A Rat Model of Striatonigral Degeneration Generated by Simultaneous Injection of 6-Hydroxydopamine into the Medial Forebrain Bundle and Quinolinic Acid into the Striatum.
10.3346/jkms.2014.29.11.1555
- Author:
Hyung Ho YOON
1
;
Yong Hwan KIM
;
Eun Sil SHIN
;
Sang Ryong JEON
Author Information
1. Department of Neurological Surgery, Asan Medical Center, University of Ulsan College of Medicine, Seoul, Korea. srjeon@amc.seoul.kr
- Publication Type:Original Article ; Research Support, Non-U.S. Gov't
- Keywords:
FP-CIT;
L-dopa Response;
Multiple System Atrophy;
Positron Emission Tomography;
Simultaneous Injection;
Striatonigral Degeneration
- MeSH:
Animals;
Apomorphine/pharmacology;
Behavior, Animal/drug effects;
Corpus Striatum/drug effects/pathology;
Disease Models, Animal;
Dopamine Plasma Membrane Transport Proteins/metabolism;
Glucose/metabolism;
Injections, Intraperitoneal;
Levodopa/pharmacology;
Male;
Medial Forebrain Bundle/drug effects/pathology;
Oxidopamine/*toxicity;
Parkinson Disease/metabolism/pathology;
Positron-Emission Tomography;
Quinolinic Acid/*toxicity;
Rats;
Rats, Wistar;
Striatonigral Degeneration/*chemically induced/metabolism/pathology;
Touch/drug effects
- From:Journal of Korean Medical Science
2014;29(11):1555-1561
- CountryRepublic of Korea
- Language:English
-
Abstract:
A double toxin-double lesion strategy is well-known to generate a rat model of striatonigral degeneration (SND) such as multiple system atrophy-parkinsonian type.
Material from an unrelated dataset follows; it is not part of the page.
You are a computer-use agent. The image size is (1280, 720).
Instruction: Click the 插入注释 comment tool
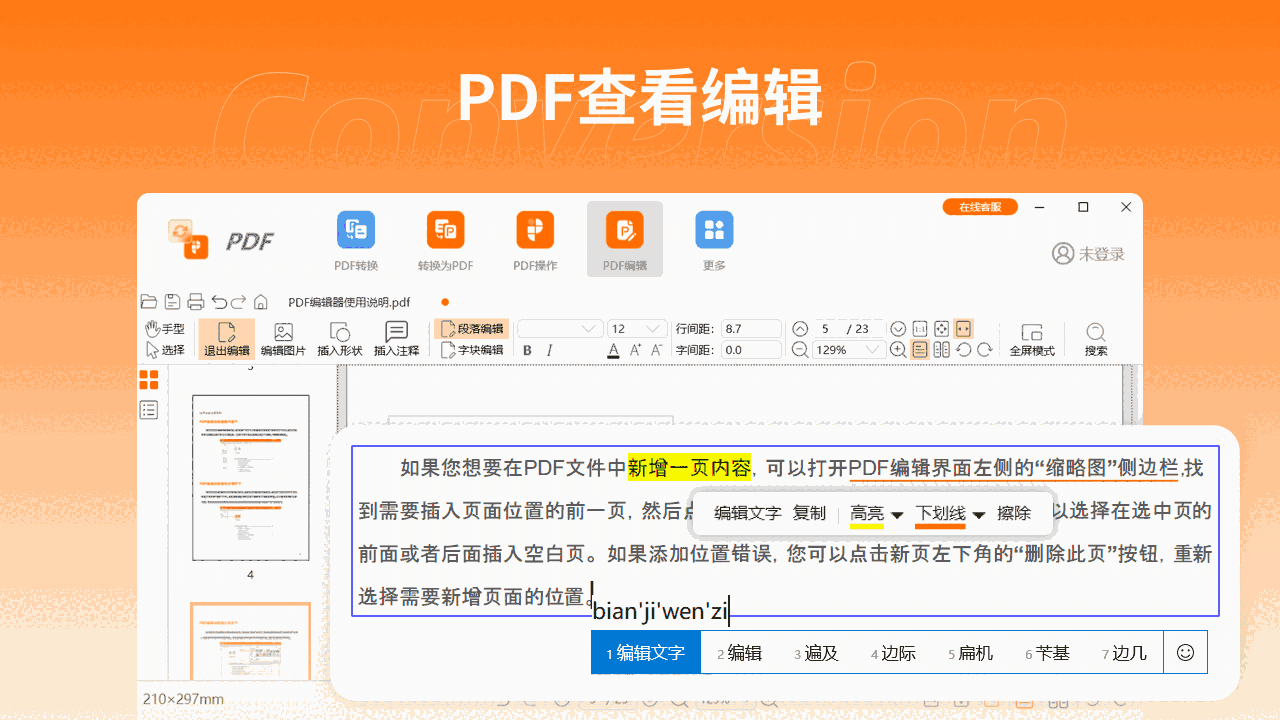click(x=396, y=338)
However, with this model it is difficult to distinguish SND from Parkinson's disease (PD). In this study, we propose a new rat model of SND, which is generated by simultaneous injection of 6-hydroxydopamine into the medial forebrain bundle and quinolinic acid into the striatum. Stepping tests performed 30 min after intraperitoneal L-dopa administration at 6 weeks post-surgery revealed an L-dopa response in the PD group but not the SND group. Apomorphine-induced rotation tests revealed no rotational bias in the SND group, which persisted for 2 months, but contralateral rotations in the PD group. MicroPET scans revealed glucose hypometabolism and dopamine transporter impairment on the lesioned striatum in the SND group. Tyrosine hydroxylase immunostaining in the SND group revealed that 74.7% of nigral cells on the lesioned side were lost after lesion surgery. These results suggest that the proposed simultaneous double toxin-double lesion method successfully created a rat model of SND that had behavioral outcomes, multitracer microPET evaluation, and histological aspects consistent with SND pathology. This model will be useful for future study of SND.